Он захлопнул дверь ванной, повернув замок с тихим, но однозначным щелчком.
Снаружи наступила тишина, затем послышались мягкие шаги. Хуа Чэн, судя по звукам, не ушёл. Му Цин услышал, как на обувницу лёг шарф, затем звякнул ключ. А потом… потом послышалось мерное журчание воды на кухне и звон посуды. Демон хозяйничал.
Му Цин быстро стянул с сушилки спортивные штаны, натянул их, поверх накинул длинный серый кардиган, утопая в его складках. Выйдя, он застал картину: Хуа Чэн у его плиты, с невозмутимым видом помешивал что-то в турке. Аромат свежемолотого кофе, густой и горький, уже заполнял маленькую кухню.
— Я, вроде бы, сказал уйти, — произнёс Му Цин без интонации, прислонившись к косяку.
— Кофе выпью — уйду. На улице, между прочим, холодрыга собачья. Жаловаться буду Се Ляню на тёплый приём, — парировал Хуа Чэн, не оборачиваясь. — Кстати, ты вообще спал? Выглядишь так, будто две недели на свалке провёл.
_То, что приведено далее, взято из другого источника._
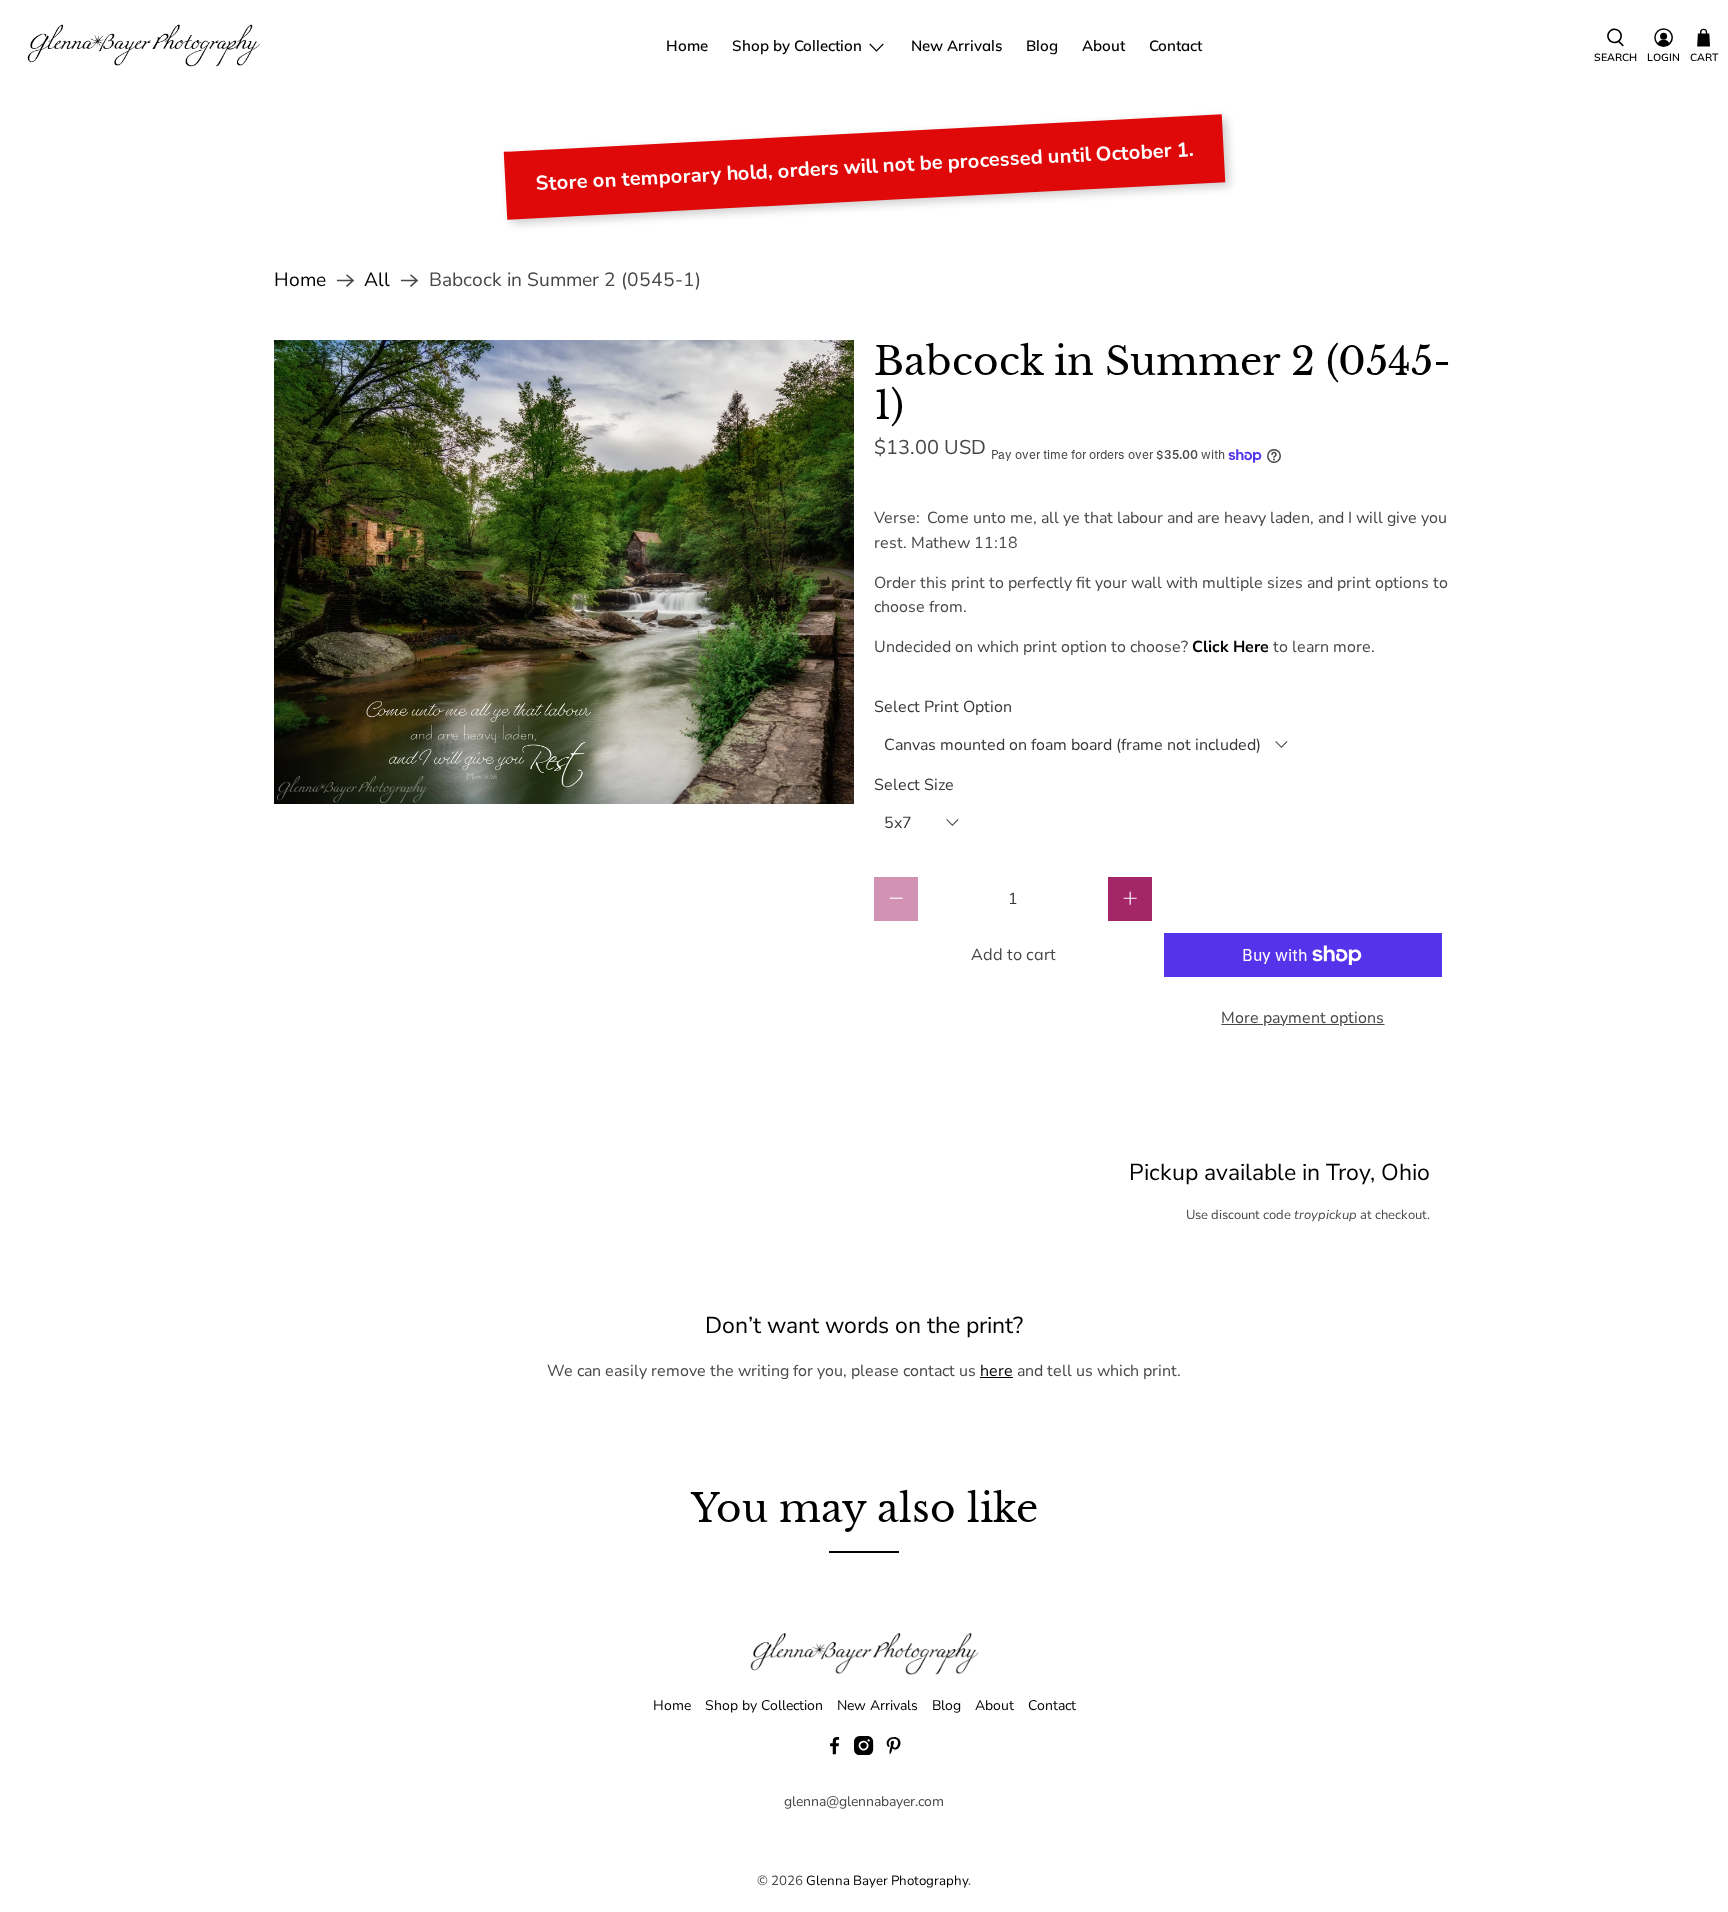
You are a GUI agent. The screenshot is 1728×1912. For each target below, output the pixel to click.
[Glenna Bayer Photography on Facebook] (834, 1750)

Пэй Мин после своего традиционного недельного запоя — и тот симпатичнее.
Му Цин не ответил. Просто подошёл и опустился на стул за кухонным столом, обхватив себя руками. Минуту, другую, в кухне царила тишина, нарушаемая только бульканьем кофе. Хуа Чэн наконец обернулся, и его единственный глаз, острый, как лезвие, сузился.
— Му Цин? — он отставил турку и подошёл ближе, присев на корточки перед ним, чтобы быть на одном уровне. Это был жест, лишённый уничижительности, — жест равного, опустившегося до уровня падения другого.
— Знаешь, — тихо начал Му Цин, глядя куда-то сквозь него, — иногда хочется послать весь этот мир на долгий и мучительный съеб. А ещё… нет смысла держать то, что счастливо без тебя. Я его отпустил. Он был… очень дорог. Но держаться за то, что тебе не принадлежало, — глупо. Он никогда и не был моим. Да и кто вообще, в здравом уме, захочет быть моим?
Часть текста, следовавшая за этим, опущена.